La legge 335 del 8.8.1995 e gli artt. 9 e 10 hanno innovato la disciplina della prescrizione dei crediti contributivi.

La nuova regolamentazione evidenzia uno spiccato favore nei confronti dei soggetti passivi del rapporto contributivo (datori), del quale è chiara dimostrazione, anzitutto la drastica contrazione dei termini, che vengono decurtati di quasi due terzi rispetto alla normativa previgente ( F. Mastrangeli C.A. Nicolini La Contribuzione Previdenziale UTET 1998 p.276).

Introducendo un divieto di adempiere agli obblighi contributivi prescritti la norma in questione tutela il debitore dal momento che col decorso del tempo si verifica una vera e propria estinzione ex lege del rapporto contributivo, per cui l'ente previdenziale non può più far valere il suo credito contributivo nei confronti del datore.

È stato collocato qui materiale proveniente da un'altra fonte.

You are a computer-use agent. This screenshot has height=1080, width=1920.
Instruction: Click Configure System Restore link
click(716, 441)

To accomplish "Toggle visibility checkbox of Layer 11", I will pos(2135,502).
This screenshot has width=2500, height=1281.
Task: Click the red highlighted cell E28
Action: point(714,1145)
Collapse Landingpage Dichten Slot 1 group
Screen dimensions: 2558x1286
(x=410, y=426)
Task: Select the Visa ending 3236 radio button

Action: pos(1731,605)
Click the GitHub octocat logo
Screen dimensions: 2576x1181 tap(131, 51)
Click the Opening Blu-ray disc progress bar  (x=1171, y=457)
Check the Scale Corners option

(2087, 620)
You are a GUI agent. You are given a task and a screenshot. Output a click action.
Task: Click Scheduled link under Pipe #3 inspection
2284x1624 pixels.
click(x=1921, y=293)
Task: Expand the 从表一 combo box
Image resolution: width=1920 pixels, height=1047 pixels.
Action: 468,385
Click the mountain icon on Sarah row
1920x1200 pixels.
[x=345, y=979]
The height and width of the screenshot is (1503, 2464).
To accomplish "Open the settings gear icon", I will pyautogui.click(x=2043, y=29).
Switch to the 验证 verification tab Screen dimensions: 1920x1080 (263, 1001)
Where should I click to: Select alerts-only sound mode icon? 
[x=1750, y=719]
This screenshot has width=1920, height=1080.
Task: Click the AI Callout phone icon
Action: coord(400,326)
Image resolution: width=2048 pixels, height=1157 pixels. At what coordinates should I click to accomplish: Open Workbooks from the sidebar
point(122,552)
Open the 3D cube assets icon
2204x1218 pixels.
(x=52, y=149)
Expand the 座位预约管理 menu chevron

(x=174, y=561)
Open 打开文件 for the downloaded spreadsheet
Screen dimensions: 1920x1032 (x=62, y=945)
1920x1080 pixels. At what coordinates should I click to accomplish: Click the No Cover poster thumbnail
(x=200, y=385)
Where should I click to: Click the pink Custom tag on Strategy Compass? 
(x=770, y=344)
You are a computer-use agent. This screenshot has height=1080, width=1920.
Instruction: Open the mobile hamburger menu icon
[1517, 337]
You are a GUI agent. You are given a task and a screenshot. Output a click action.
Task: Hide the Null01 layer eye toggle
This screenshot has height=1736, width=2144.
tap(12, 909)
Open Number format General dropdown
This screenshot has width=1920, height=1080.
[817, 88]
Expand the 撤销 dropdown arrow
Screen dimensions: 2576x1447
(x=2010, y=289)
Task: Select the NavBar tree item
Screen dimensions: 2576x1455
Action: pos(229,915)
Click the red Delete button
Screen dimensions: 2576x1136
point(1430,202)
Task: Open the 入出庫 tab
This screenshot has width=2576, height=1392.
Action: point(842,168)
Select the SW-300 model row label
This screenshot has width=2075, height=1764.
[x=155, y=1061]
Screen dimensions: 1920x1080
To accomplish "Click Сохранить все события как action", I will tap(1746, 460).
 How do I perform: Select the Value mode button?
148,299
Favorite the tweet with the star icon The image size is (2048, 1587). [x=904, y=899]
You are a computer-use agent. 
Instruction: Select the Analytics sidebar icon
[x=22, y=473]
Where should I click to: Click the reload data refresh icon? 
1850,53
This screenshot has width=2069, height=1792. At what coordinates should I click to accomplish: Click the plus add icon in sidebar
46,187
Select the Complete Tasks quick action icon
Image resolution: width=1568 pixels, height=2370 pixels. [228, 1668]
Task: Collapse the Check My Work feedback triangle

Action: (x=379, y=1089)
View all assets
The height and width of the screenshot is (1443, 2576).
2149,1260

Appare perciò del tutto viziata l'interpretazione sostenuta dall'INAIL di applicazione tali norme alla diversa ipotesi della ripetizione di contributi indebitamente versati, poiché in tale seconda ipotesi siamo al di fuori del rapporto contributivo non essendo mai sorto – per l'errore dell'ente previdenziale di classificazione - il credito contributivo e perché il risultato di applicazione di tale norma all'ipotesi di indebito versamento di contributi va contro la ratio degli artt. 3 comma 9 e 10 della L.335/1995 così come illustrata dalla dottrina.